4) Sinkhorn vs. blurred Wasserstein distances

Sinkhorn divergences rely on a simple idea: by blurring the transport plan through the addition of an entropic penalty, we can reduce the effective dimensionality of the transportation problem and compute sensible approximations of the Wasserstein distance at a low computational cost.

As discussed in previous notebooks, the vanilla Sinkhorn loop can be symmetrized, de-biased and turned into a genuine multiscale algorithm: available through the SamplesLoss("sinkhorn") layer, the Sinkhorn divergence

S_{ε} (α, β) = {OT}_{ε} (α, β) - \frac{1}{2} {OT}_{ε} (α, α) - \frac{1}{2} {OT}_{ε} (β, β),

is a tractable approximation of the Wasserstein distance that retains its key geometric properties - positivity, convexity, metrization of the convergence in law.

But is it really the best way of smoothing our transportation problem? When “p = 2” and $C (x, y) = \frac{1}{2} ‖ x - y ‖^{2}$ , a very sensible alternative to Sinkhorn divergences is the blurred Wasserstein distance

B_{ε} (α, β) = W_{2} (k_{ε / 4} ⋆ α, k_{ε / 4} ⋆ β),

where $W_{2}$ denotes the true Wasserstein distance associated to our cost function $C$ and

k_{ε / 4} : (x - y) \mapsto \exp (- ‖ x - y ‖^{2} / \frac{2}{4} ε)

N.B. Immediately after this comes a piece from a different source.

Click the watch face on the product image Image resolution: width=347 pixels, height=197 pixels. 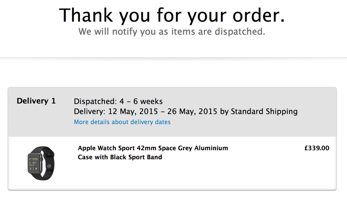coord(35,163)
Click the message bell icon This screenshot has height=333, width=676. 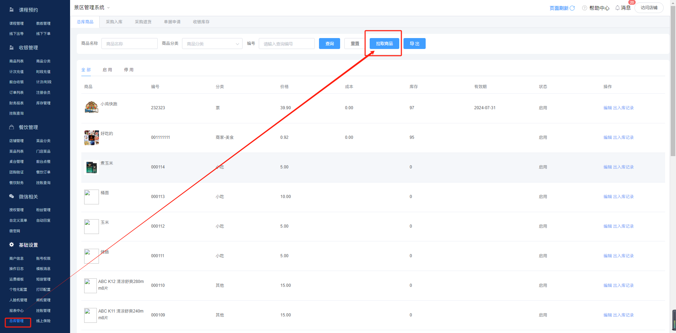tap(618, 8)
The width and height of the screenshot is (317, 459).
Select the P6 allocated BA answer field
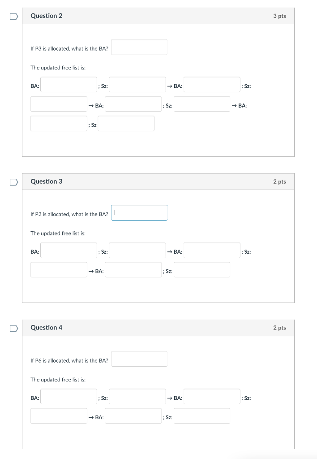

is a Gaussian kernel of deviation $σ = \sqrt{ε} / 2$ . On top of making explicit our intuitions on low-frequency Optimal Transport, this simple divergence enjoys a collection of desirable properties:

It is the square of a distance that metrizes the convergence in law.
It takes the “correct” values on atomic Dirac masses, lifting the ground cost function to the space of positive measures:

$B_{ε} (δ_{x}, δ_{y}) = C (x, y) = \frac{1}{2} ‖ x - y ‖^{2} = S_{ε} (δ_{x}, δ_{y}) .$
It has the same asymptotic properties as the Sinkhorn divergence, interpolating between the true Wasserstein distance (when $ε \to 0$ ) and a degenerate kernel norm (when $ε \to + \infty$ ).
Thanks to the joint convexity of the Wasserstein distance, $B_{ε} (α, β)$ is a decreasing function of $ε$ : as we remove small-scale details, we lower the overall transport cost.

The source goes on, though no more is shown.